National Industrial Recovery Act
On June 13, 1933, the United States Congress passed the National Industrial Recovery Act (NIRA). The NIRA was part of President Franklin Delano Roosevelt's New Deal. Roosevelt hoped that his New Deal would allow Americans to cope with the Great Depression, would help end the current economic downturn, and would help prevent another depression from occurring in the future.
The NIRA had three components to it. First, the federal government, through the National Recovery Administration, would help businesses establish a means to regulate themselves and to guarantee fair trade. Roosevelt hoped that businesses, by engaging in fairer business practices that would encourage friendly rather than cut-throat competition, would help reduce unemployment and stimulate the economy. If a business agreed to follow the new code, the federal government would exempt it from antitrust laws. Second, the NIRA recognized laborers' right to unionize. A new National Labor Board, chaired by United States Senator Robert F. Wagner, would enforce this part of the statute. Finally, the NIRA created the Public Works Administration. Under this part of the act, the federal government was to provide 3.3 billion dollars to hire Americans to work on public works projects. These projects ranged from sidewalks and school buildings to dams.
In 1935, the United States Supreme Court declared the NIRA unconstitutional. According to the court, the federal government--especially the president--had assumed powers that the United States Constitution did not grant. In particular, the first part of the NIRA allowed the federal government to regulate businesses that did not engage in interstate commerce.

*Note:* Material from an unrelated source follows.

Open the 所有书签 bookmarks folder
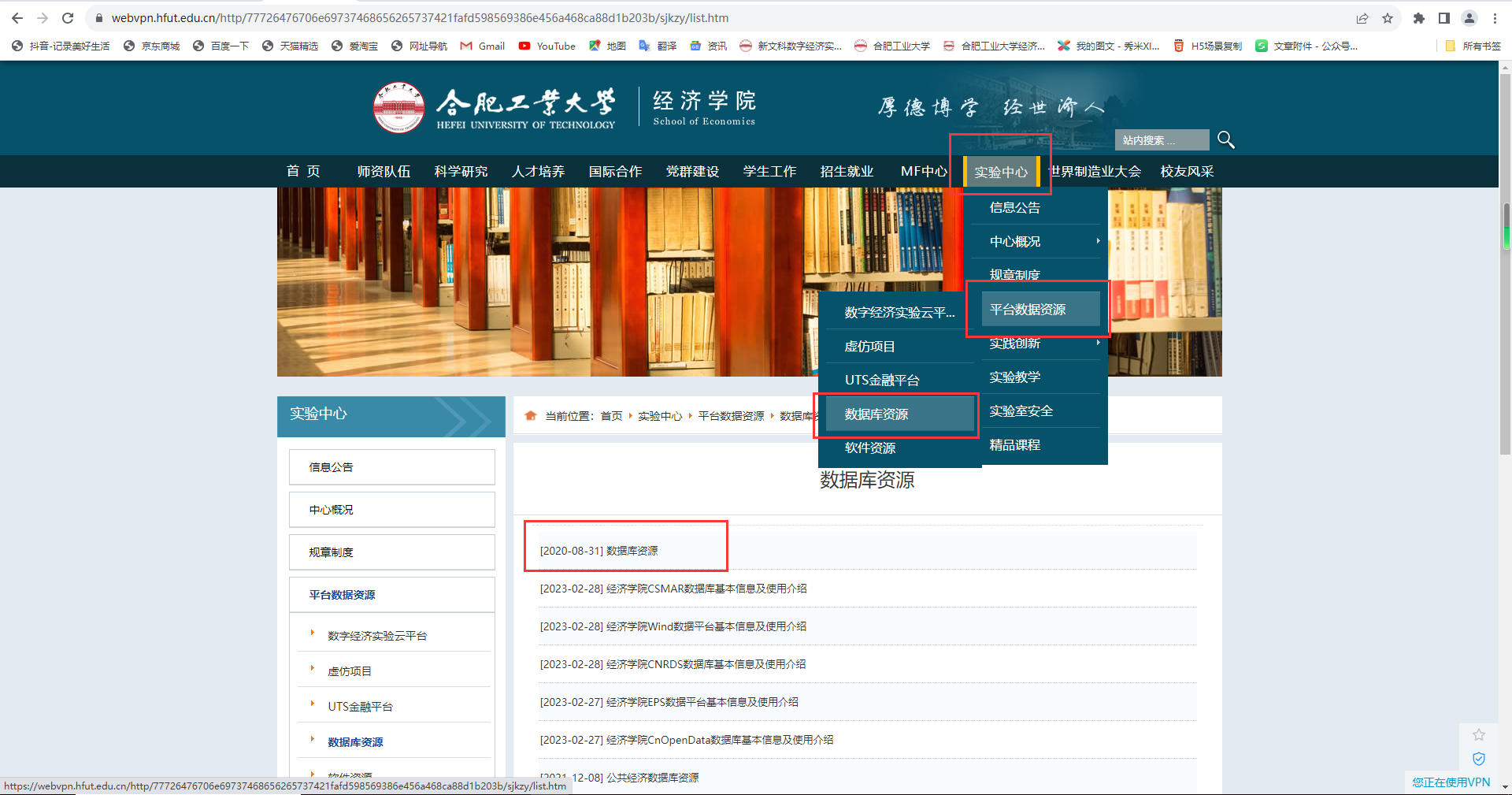 [1473, 46]
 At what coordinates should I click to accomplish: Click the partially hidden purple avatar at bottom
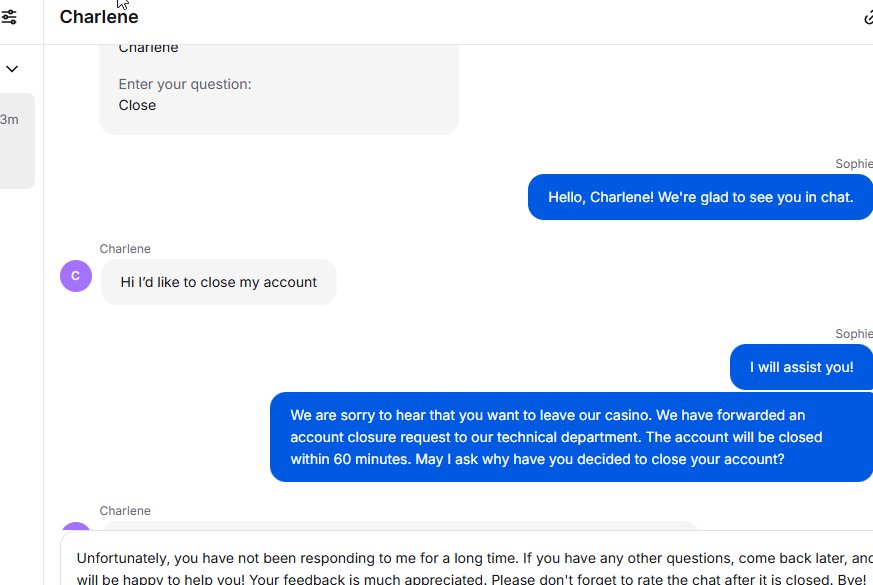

While the Supreme Court ruled against Roosevelt and the NIRA, the act caused tremendous change within the United States, including Ohio, during its brief existence. Workers across the United States descended upon the American Federation of Labor's (AFL) offices, seeking to join this union. Unfortunately for the workers, most of these people were unskilled, and the AFL only accepted skilled workers. As a result of the AFL's unwillingness to accept unskilled workers, these employees formed their own unions to seek better working conditions and wages. The NIRA resulted in a division among AFL members, as some members began to call for a more inclusive union--one that would fight for the rights of unskilled workers, rather than just workers skilled in a particular craft. Tensions over this issue became so prevalent that, in 1935, John L. Lewis, an AFL member, formed the Committee for Industrial Organization. Originally this organization was a part of the AFL, but in 1937, the parent organization expelled all members of the Committee for Industrial Organization. The Committee for Industrial Organization eventually became the Congress of Industrial Organizations (CIO). The AFL and the CIO remained as two separate organizations until 1955, when the two unions reunited as the AFL-CIO.
While the United States Supreme Court struck down the National Industrial Recovery Act on constitutional grounds in 1935, that same year, the United States Congress implemented the Wagner-Connery Act. This legislation legalized unions once again and created the National Labor Relations Board, which was to supervise laborers' negotiations with their employers, to guarantee collective bargaining, and to prevent employers from engaging in unfair labor practices.